The Constant Gardener was a bit of a mystery for me, I had seen the trailer and some of the blurbs associated with it and it really did look like a great huge conspiracy thriller. I was expecting high talent and some edge of your seat. It’s really pretty clear from the beginning of the movie that the pace was a lot slower than I was expecting, and there was bags of style as well as some superbly natural acting.
First though, many thanks to Ocean Terminal Vue Cinema for letting us all see The Constant Gardener.
It’s a great multiplex in Edinburgh, with the best hot dogs…a bone of contention this particular afternoon as we were really late for the start of the movie and since I hate missing any part of a movie we raced straight up there and watched the entire movie absolutely starving – here’s a tip, don’t make that mistake yourself!
There were four of us there, so before my review lets see what everyone else thought. Okay, they’re on ten scales, I’m on five, but hey, you can double up!
I didn’t get a hotdog!
Very thought provoking film. African scenery fantastic. Felt it was terrible to see big companies exploiting a poor nation.
Quite good. Insightful into how powerful drug companies are.
So that’s what everyone else thought of the movie, but since this is my review, what did I think?
From the opening there are some strong performances, and I was amazed at how natural the performances of Danny Huston and in particular Rachel Weisz. Weisz was stunning, from her delivery of lines, her facial expressions right through to the scene where she was drying herself from a bath. Her performance was mesmerising and utterly convincing, I’ve never seen her give such an amazingly strong performance.
Interestingly, Ralph Fiennes was quite disappointing. His performance was stilted and withdrawn, and extremely hard for me to connect with. Even his scene of intense emotion where he begins to break down and cry seems false and forced. Perhaps part of it is that he needs to appear as a typical stiff upper lip Englishman, and yet Huston carries off his performance of such a character with much more believability.
The story was very well written although it took a long time from the understanding of the conspiracy to any point of action around it, and ultimately to its resolution. This delay was a commonplace occurrence in the movie, there were a lot of lingering shots of scenery, holding on and stretching out moments. The scenery though was spectacular, beautifully rich shots of the African country as well as the people. That alone made the movie a feast for the eyes, yet the style heavily detracted from that.
In an attempt, one can only assume, to make the movie feel more edgy and thriller like, much like a Bourne story, the camera shake was highly visible. Now by highly I don’t just mean the kind of shake you see from handheld, but severe overuse of the shake, as though the cameramen had been told to make it deliberately shake ridden. Quite frankly it was annoying, from start to finish.

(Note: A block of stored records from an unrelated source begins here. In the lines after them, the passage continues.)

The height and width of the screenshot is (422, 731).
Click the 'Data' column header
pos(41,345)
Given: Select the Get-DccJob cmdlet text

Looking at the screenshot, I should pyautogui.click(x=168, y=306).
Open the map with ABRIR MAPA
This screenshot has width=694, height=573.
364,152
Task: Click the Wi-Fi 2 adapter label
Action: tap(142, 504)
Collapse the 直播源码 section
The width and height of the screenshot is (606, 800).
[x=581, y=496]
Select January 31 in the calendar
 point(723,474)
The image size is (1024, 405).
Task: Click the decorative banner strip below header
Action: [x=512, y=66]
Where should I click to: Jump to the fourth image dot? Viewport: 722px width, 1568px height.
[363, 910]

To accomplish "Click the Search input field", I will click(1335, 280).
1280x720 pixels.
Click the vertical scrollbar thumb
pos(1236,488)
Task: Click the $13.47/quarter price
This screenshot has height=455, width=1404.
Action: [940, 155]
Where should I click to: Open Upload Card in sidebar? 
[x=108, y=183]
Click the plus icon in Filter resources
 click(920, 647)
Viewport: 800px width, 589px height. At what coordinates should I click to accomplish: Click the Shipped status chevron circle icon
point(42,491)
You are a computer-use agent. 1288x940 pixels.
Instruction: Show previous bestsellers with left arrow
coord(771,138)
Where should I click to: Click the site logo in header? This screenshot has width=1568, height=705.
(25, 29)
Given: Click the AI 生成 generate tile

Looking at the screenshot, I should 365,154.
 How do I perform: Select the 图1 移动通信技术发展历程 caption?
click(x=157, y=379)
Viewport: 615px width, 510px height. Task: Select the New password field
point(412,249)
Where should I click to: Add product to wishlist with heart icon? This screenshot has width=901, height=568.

Another terribly annoying feature of the filming was the desire to place an out of focus object between the camera and every persons face you were looking at. I know that combined with the shaky camera is supposed to give you a feeling of reality and a slight voyeuristic feel as though you were in the room but not part of the group, but it was well overdone. Too much style can swamp a movie, and it definitely did here.
The colouring and texture differences between the current time and past time of the movie were very nicely done. Hard grain for current and softer, standard film texture for the past memories. This fitted very well with the story and gave you the feeling of separate between the two without having the film makers spell it out to you.
The end of the movie did have a sermon feel to it, as though the film makers abandoned the story to step in and tell you what was wrong with Africa. Yet there’s quite a danger here, for the audience have no idea what the reality is. Sure we know that Africa is poor and is being taken advantage of by major corporations and countries, but to this degree? Is this story based on some semblance of fact? It’s very difficult at the end to discern if the makers are telling us that this is actually happening, or it’s a general tale of caution about what is being done to Africa as a whole. I found this aspect concerning, and to a slight degree, somewhat irresponsible.
Overall though the story is very strong, and very big, with a massive ending. It has a huge agenda and tackles it very well with some strong performances. However, both the idea and the style could have been toned down slightly to make a better and more accessible movie. As well as increasing the pace throughout.